Quote from mynd66:
Now thats really facinating, I had no idea how things really work for a MM. Not to get too off topic but do newly hired MM's have a high fallout rate? I mean it seems like a couple wrong moves and you could really be wiped out. Or is there a world of preliminary requirements before you are given the responsibility? Pretty cool stuff though.
I'm going to read what you wrote again and just re-think the trade. I'm getting there.
The world has changed a lot since I was on the floor. Like some others in that pit at the time - including Charlie Cottle and Shelly Natenburg and Jim Bittman - I traded my own money exclusively. I was totally alone, totally on my own. I had to write my own option analysis program, and my own program to print up theoretical value sheets, as nothing was commercially available at the time.
As a result, I think we had a unique opportunity to learn every aspect of option trading and position management - one that may not even exist any more.

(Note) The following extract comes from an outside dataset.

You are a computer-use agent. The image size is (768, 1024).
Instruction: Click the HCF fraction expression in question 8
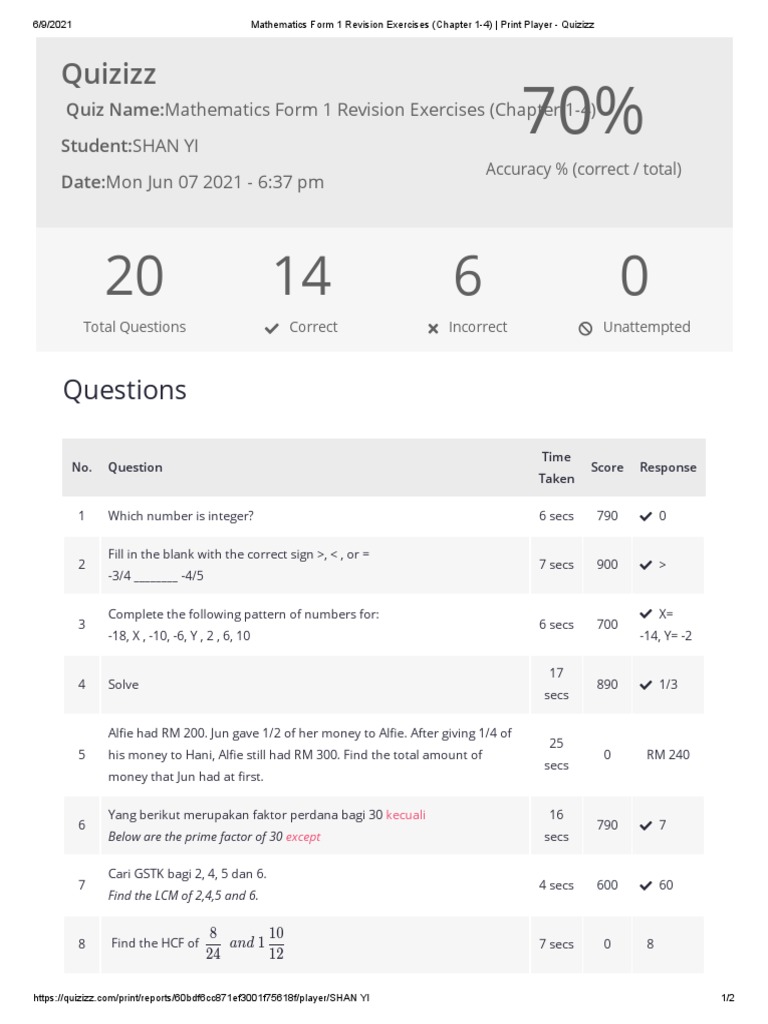[246, 943]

Today everyone is a cog in the wheel. There's the IT dept. and the risk management department and the quants and the floor traders. Each of them sees just their little corner of the world, and I don't think any of them can see the whole global picture as we independents were able to. I think that's why so many of today's well-known option teachers and authors came out of that pit and that era.

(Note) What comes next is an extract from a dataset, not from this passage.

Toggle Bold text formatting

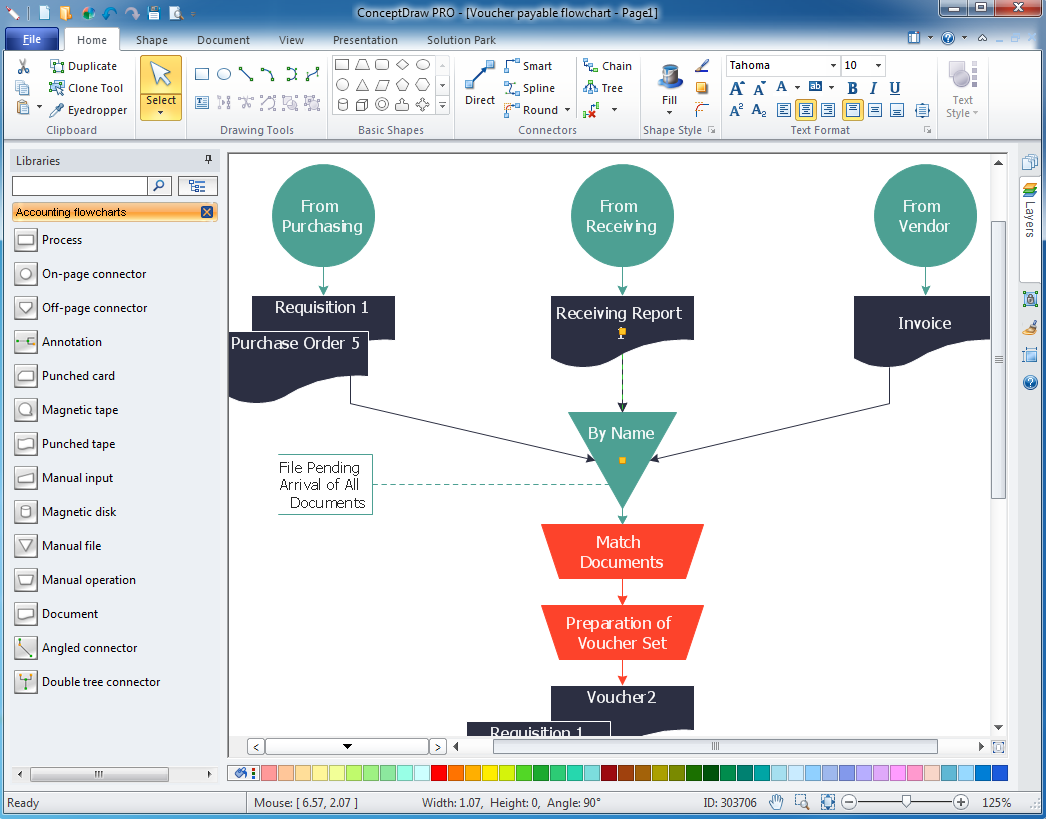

A very small percentage of independent locals made it past the first year because, as you say, a few small mistakes could wipe you out. It was the last of the great democracies. Anybody could try it, you could start with very little money (I started in 1984 with $15,000 in my account), and the only thing that determined "who you were" was your own ability to succeed. Ex meat-plant workers traded alongside cops and firemen and lawyers and ex Chicago Bears.
Now of course it's totally different. You can only really get in by getting a job with a firm, and you can only get a job by having certain very narrow qualifications.